_Exercise prompt_: Look at each line of the listing. Copy those that hold the string "screenshot".

_Material shown_:
============

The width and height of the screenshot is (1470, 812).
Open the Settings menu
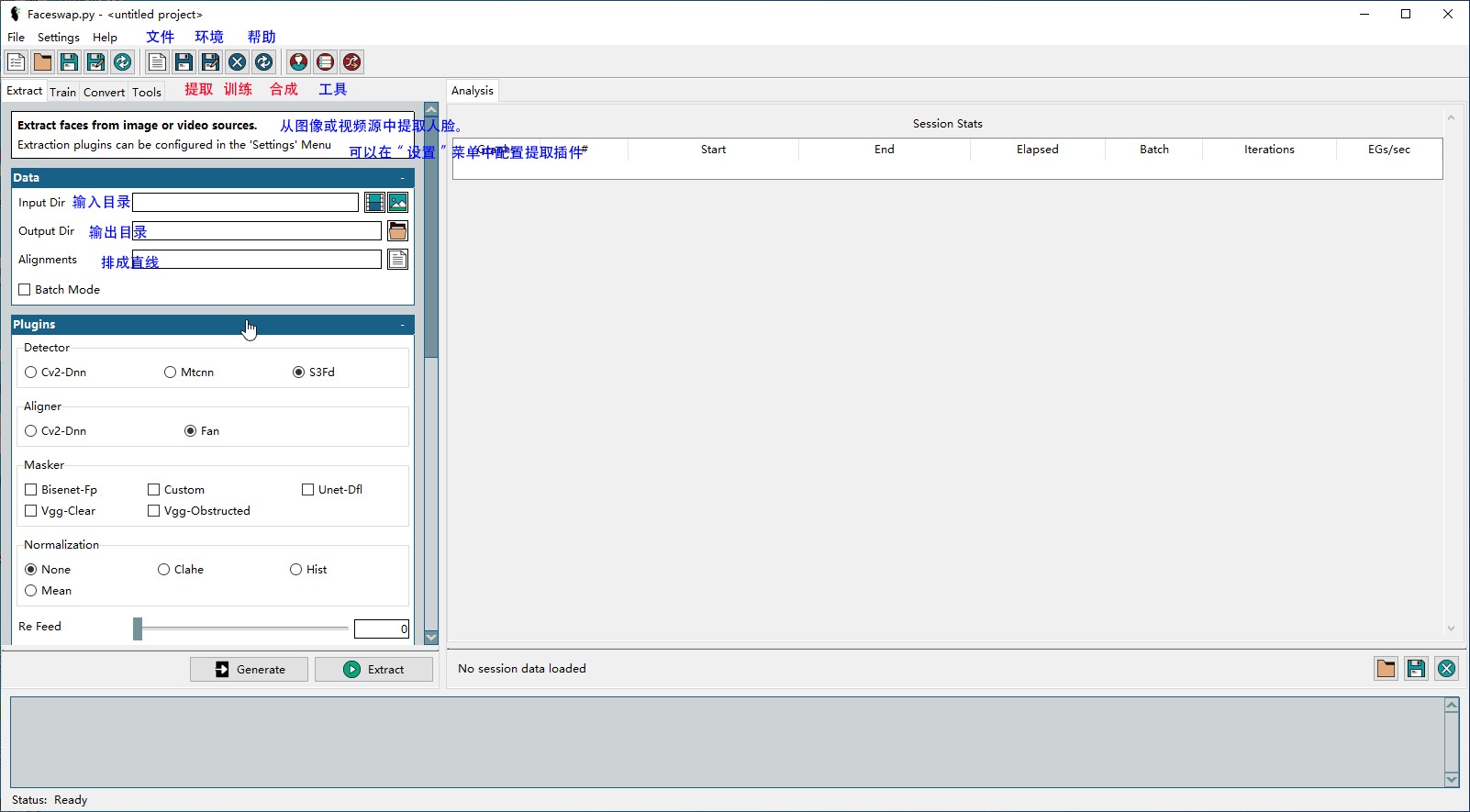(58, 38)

============

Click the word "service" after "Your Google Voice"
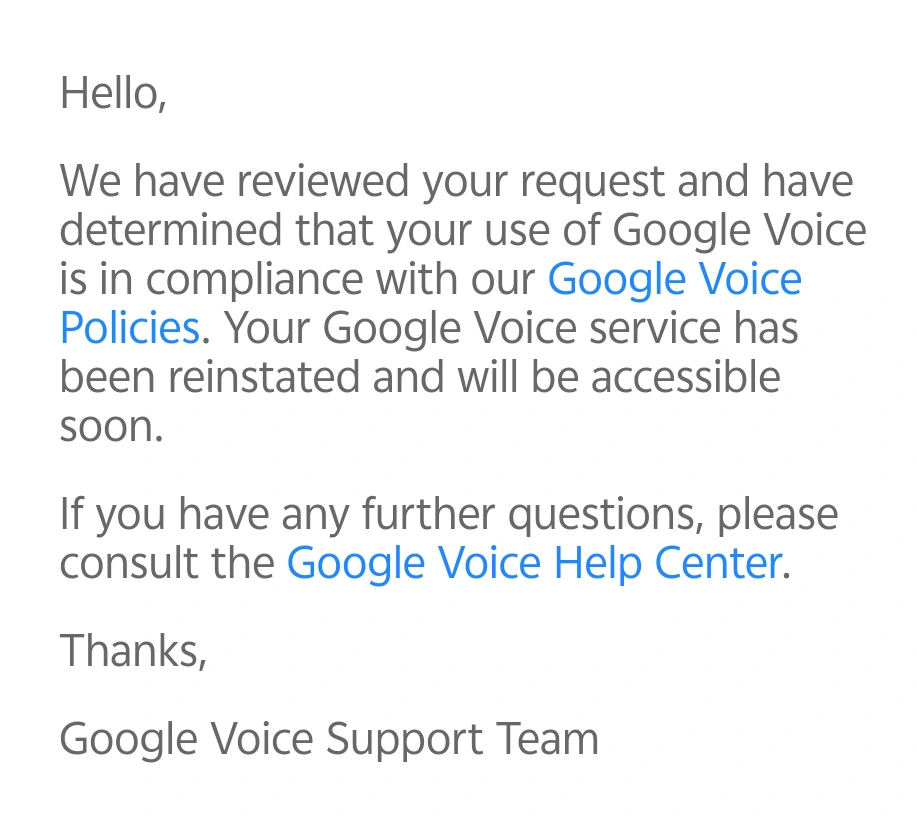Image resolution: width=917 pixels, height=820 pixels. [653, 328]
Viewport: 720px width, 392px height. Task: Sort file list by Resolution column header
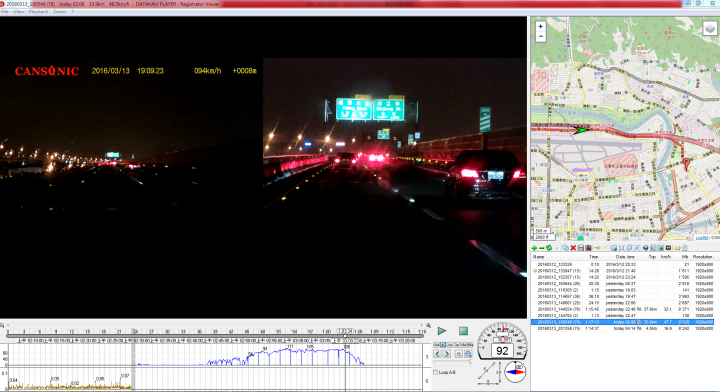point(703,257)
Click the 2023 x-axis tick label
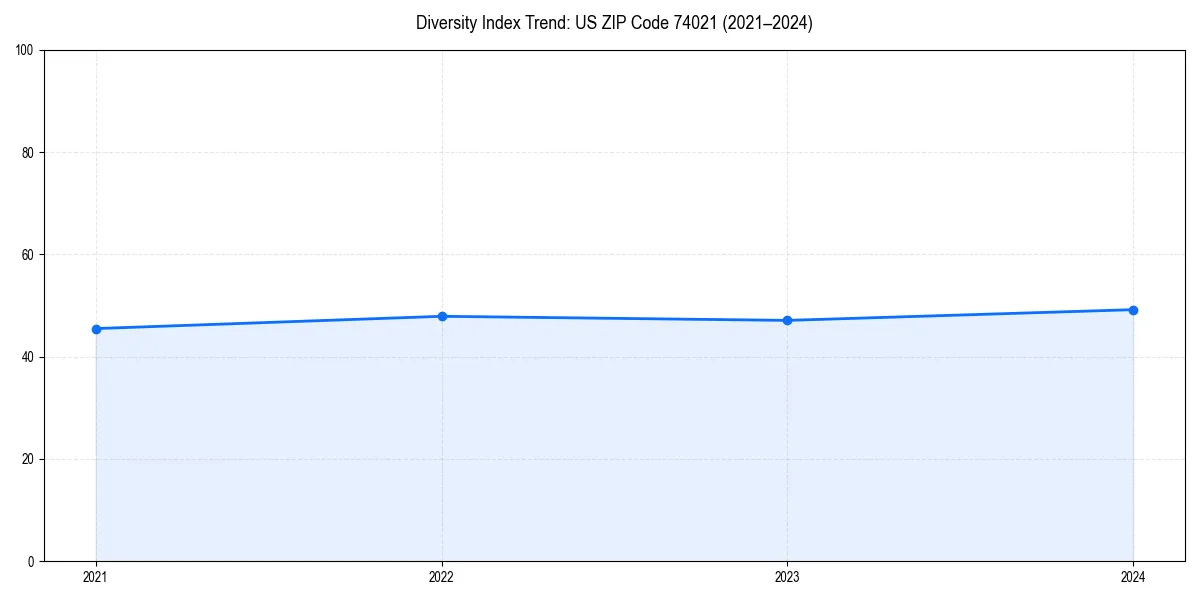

============

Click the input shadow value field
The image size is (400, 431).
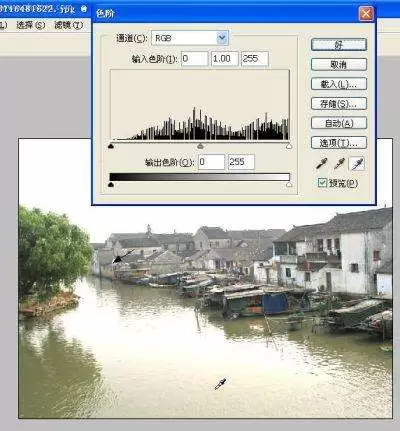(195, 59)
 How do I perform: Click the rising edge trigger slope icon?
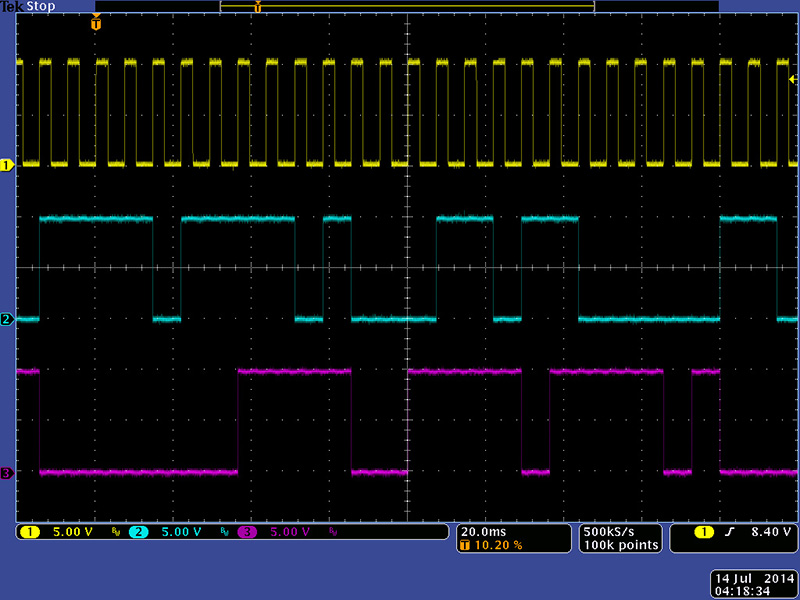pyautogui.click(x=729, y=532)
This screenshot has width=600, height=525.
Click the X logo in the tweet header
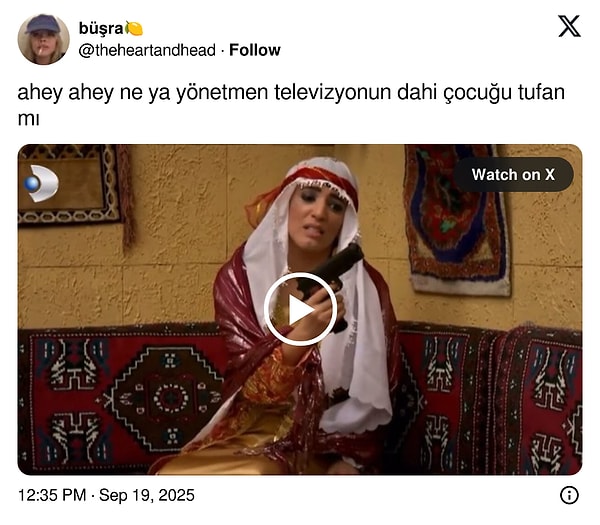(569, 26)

============

_Result for this exercise_:
The width and height of the screenshot is (1470, 812).
This screenshot has width=600, height=525.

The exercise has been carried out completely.